** Opening SOURCE INFORMATION block **

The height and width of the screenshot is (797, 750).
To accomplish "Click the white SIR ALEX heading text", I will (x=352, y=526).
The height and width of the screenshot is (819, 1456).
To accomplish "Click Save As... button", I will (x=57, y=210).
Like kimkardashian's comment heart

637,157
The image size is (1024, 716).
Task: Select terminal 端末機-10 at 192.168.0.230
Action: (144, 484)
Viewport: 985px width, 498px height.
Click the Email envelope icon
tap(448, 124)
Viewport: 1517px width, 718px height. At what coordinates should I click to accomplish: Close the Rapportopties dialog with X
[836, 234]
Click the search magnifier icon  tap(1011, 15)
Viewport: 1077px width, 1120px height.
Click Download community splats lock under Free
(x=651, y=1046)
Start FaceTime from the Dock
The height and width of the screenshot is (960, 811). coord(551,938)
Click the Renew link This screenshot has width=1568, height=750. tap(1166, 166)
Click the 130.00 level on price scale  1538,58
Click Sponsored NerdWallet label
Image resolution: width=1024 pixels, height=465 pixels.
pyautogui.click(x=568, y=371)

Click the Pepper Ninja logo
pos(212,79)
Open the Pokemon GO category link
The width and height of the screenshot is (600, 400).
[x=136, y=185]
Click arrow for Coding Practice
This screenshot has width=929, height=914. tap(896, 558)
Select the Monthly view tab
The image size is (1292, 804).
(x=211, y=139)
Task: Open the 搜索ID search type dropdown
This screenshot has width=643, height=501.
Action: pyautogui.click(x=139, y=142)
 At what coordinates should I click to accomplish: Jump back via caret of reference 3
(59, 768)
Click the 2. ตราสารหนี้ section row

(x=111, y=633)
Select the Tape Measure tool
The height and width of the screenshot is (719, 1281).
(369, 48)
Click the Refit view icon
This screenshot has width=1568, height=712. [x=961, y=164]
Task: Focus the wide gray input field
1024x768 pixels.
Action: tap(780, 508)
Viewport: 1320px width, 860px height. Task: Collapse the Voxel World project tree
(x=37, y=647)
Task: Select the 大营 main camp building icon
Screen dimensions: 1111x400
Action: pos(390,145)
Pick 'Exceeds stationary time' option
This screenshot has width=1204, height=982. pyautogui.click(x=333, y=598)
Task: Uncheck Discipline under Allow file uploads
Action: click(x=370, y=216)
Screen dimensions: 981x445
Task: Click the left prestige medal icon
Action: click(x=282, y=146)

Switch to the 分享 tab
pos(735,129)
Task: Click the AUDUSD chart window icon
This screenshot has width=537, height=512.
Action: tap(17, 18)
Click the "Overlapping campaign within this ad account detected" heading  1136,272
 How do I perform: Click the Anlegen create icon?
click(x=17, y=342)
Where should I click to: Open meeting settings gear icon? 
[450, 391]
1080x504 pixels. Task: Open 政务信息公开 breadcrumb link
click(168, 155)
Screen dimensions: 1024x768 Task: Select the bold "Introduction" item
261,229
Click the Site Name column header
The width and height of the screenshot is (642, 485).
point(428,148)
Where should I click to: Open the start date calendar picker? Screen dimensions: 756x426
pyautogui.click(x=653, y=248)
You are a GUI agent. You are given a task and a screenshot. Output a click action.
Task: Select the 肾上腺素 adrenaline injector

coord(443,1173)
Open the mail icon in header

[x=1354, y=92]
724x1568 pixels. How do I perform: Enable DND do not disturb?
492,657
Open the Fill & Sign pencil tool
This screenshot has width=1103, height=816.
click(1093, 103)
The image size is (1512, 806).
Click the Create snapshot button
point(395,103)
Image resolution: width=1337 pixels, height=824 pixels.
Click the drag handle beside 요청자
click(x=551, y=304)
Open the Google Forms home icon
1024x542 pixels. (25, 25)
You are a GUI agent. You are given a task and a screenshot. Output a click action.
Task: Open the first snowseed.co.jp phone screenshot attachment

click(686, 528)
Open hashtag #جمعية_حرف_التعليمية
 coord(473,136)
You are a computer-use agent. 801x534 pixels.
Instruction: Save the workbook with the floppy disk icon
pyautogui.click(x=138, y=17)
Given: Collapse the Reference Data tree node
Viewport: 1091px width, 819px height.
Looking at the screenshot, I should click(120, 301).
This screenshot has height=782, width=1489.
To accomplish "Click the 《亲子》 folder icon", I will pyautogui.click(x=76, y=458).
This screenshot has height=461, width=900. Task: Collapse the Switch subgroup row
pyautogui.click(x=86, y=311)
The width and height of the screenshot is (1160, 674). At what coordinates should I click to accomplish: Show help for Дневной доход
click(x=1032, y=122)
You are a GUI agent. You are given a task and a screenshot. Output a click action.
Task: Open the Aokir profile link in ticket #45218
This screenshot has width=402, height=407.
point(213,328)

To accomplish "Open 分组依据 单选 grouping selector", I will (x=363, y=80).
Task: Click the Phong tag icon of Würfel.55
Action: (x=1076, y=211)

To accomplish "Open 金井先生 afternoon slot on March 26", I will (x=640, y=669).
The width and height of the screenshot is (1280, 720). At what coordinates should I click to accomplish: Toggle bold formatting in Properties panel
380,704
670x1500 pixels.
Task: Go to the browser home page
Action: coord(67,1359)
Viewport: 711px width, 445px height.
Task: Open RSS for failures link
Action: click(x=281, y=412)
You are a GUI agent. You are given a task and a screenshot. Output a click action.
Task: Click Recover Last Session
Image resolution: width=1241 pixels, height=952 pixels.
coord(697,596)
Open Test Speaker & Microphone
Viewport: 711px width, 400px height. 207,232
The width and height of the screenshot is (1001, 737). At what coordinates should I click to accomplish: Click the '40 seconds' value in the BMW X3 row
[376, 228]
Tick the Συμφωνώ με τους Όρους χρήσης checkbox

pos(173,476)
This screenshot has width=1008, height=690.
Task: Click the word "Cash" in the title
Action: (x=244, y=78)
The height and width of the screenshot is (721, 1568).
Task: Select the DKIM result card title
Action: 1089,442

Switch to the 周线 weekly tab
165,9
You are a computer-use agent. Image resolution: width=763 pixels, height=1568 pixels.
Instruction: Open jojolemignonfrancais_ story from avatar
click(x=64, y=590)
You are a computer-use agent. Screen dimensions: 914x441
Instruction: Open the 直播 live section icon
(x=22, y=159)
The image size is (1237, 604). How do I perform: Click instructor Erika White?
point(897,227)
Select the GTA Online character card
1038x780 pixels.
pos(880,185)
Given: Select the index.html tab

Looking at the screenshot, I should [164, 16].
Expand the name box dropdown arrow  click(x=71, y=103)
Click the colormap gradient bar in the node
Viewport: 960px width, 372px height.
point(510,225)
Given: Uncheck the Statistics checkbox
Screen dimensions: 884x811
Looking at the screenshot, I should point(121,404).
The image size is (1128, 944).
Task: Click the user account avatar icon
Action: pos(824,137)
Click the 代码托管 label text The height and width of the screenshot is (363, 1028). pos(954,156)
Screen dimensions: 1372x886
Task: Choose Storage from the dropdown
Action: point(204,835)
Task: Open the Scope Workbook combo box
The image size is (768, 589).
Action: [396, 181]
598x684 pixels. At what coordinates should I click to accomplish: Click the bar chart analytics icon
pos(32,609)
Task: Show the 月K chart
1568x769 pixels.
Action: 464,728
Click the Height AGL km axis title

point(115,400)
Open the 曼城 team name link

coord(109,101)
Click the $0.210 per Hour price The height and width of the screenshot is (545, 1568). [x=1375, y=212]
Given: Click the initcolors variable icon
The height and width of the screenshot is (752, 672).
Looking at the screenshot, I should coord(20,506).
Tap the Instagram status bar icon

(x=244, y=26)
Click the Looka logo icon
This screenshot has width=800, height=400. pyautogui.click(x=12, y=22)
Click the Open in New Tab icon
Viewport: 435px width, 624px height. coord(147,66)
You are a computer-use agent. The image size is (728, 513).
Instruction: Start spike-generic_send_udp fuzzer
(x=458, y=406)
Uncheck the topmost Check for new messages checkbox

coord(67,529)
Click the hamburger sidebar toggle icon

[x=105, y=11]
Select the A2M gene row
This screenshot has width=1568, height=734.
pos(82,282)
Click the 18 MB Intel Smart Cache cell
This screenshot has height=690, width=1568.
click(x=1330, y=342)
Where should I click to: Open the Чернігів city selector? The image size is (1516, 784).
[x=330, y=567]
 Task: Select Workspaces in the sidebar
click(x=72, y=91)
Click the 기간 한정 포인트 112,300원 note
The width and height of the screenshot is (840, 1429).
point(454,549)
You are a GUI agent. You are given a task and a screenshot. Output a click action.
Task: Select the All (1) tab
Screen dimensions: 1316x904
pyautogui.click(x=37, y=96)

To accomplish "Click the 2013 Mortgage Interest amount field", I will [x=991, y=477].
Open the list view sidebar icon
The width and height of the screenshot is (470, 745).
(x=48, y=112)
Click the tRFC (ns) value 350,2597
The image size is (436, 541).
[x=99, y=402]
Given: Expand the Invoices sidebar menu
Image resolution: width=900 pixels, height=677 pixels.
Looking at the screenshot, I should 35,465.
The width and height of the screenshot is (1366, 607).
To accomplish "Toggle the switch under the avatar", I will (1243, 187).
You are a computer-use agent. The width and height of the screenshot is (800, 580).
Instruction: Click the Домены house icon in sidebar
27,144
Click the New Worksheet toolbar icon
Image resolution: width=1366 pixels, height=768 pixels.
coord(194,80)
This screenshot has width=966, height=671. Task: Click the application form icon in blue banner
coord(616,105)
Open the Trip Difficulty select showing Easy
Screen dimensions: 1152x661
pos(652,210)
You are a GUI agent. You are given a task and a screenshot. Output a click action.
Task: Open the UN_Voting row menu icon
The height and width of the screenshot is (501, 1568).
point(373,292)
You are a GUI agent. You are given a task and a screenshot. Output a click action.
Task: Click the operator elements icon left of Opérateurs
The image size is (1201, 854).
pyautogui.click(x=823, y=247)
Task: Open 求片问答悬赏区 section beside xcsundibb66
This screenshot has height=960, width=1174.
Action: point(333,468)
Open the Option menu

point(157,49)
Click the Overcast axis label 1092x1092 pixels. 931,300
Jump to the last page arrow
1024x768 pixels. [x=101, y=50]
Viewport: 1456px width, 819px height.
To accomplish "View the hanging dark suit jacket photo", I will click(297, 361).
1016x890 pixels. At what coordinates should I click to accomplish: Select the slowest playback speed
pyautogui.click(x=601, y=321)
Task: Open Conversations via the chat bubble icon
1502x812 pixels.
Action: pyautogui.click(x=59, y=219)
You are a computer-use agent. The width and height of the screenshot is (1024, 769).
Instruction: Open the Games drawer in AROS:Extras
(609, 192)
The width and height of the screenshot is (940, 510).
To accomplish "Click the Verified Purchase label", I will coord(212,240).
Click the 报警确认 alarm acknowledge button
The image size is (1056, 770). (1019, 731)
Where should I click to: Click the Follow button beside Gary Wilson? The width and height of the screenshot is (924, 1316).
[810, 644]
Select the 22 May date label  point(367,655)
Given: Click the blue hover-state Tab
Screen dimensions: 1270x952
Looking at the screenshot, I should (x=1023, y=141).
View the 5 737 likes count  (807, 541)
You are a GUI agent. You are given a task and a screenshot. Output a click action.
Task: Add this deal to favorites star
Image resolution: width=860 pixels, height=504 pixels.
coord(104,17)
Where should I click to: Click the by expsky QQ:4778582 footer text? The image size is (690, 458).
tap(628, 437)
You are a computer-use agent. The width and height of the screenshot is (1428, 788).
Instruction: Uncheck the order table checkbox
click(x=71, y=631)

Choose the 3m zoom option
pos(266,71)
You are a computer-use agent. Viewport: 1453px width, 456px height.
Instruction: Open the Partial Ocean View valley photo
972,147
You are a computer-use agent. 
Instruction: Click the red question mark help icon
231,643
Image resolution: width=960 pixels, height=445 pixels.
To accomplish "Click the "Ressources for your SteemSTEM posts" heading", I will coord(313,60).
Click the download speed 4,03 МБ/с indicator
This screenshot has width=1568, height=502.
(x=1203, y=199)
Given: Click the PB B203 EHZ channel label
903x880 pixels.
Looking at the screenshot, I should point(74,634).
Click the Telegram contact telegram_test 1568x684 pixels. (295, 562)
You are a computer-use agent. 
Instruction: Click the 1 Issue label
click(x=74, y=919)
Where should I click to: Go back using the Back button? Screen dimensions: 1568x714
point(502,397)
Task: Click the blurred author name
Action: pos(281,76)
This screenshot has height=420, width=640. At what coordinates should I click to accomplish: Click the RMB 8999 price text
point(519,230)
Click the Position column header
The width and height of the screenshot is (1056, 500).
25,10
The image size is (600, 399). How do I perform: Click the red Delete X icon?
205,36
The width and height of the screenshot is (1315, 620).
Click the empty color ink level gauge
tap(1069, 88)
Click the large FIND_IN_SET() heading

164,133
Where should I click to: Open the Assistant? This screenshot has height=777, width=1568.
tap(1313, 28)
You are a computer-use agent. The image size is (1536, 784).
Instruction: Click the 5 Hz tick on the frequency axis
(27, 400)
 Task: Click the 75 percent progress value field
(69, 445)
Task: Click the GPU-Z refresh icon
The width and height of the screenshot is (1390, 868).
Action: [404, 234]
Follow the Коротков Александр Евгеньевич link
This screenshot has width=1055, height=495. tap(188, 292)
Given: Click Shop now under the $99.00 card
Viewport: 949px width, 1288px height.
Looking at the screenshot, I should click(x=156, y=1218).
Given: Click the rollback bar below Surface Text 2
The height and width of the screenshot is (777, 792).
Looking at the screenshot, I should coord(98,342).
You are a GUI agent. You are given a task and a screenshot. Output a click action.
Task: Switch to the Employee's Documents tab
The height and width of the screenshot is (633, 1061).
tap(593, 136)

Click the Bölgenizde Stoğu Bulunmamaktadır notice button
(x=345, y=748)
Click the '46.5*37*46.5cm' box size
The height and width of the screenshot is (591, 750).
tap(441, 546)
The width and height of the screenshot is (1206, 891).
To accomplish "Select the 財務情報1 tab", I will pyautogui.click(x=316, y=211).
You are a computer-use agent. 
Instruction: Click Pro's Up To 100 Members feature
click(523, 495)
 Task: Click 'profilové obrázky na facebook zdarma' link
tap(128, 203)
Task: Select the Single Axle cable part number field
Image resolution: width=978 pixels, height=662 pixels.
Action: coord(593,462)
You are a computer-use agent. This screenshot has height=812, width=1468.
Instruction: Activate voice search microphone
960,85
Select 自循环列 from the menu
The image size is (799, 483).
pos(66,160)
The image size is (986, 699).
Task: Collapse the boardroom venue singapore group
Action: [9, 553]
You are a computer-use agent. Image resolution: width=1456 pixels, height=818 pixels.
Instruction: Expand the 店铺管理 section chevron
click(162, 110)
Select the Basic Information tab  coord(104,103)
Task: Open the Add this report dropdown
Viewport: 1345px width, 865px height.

** Closing SOURCE INFORMATION block **

■ **WHAT IS BEING ASKED**:
Print exactly the lines above, between the one holding "Given: Expand the Invoices sidebar menu" and the one holding "The width and height of the screenshot is (940, 510).", inclusive, and nothing besides.

■ **YOUR SOLUTION**:
Given: Expand the Invoices sidebar menu
Image resolution: width=900 pixels, height=677 pixels.
Looking at the screenshot, I should 35,465.
The width and height of the screenshot is (1366, 607).
To accomplish "Toggle the switch under the avatar", I will (1243, 187).
You are a computer-use agent. The width and height of the screenshot is (800, 580).
Instruction: Click the Домены house icon in sidebar
27,144
Click the New Worksheet toolbar icon
Image resolution: width=1366 pixels, height=768 pixels.
coord(194,80)
This screenshot has width=966, height=671. Task: Click the application form icon in blue banner
coord(616,105)
Open the Trip Difficulty select showing Easy
Screen dimensions: 1152x661
pos(652,210)
You are a GUI agent. You are given a task and a screenshot. Output a click action.
Task: Open the UN_Voting row menu icon
The height and width of the screenshot is (501, 1568).
point(373,292)
You are a GUI agent. You are given a task and a screenshot. Output a click action.
Task: Click the operator elements icon left of Opérateurs
The image size is (1201, 854).
pyautogui.click(x=823, y=247)
Task: Open 求片问答悬赏区 section beside xcsundibb66
This screenshot has height=960, width=1174.
Action: point(333,468)
Open the Option menu

point(157,49)
Click the Overcast axis label 1092x1092 pixels. 931,300
Jump to the last page arrow
1024x768 pixels. [x=101, y=50]
Viewport: 1456px width, 819px height.
To accomplish "View the hanging dark suit jacket photo", I will click(297, 361).
1016x890 pixels. At what coordinates should I click to accomplish: Select the slowest playback speed
pyautogui.click(x=601, y=321)
Task: Open Conversations via the chat bubble icon
1502x812 pixels.
Action: pyautogui.click(x=59, y=219)
You are a computer-use agent. The width and height of the screenshot is (1024, 769).
Instruction: Open the Games drawer in AROS:Extras
(609, 192)
The width and height of the screenshot is (940, 510).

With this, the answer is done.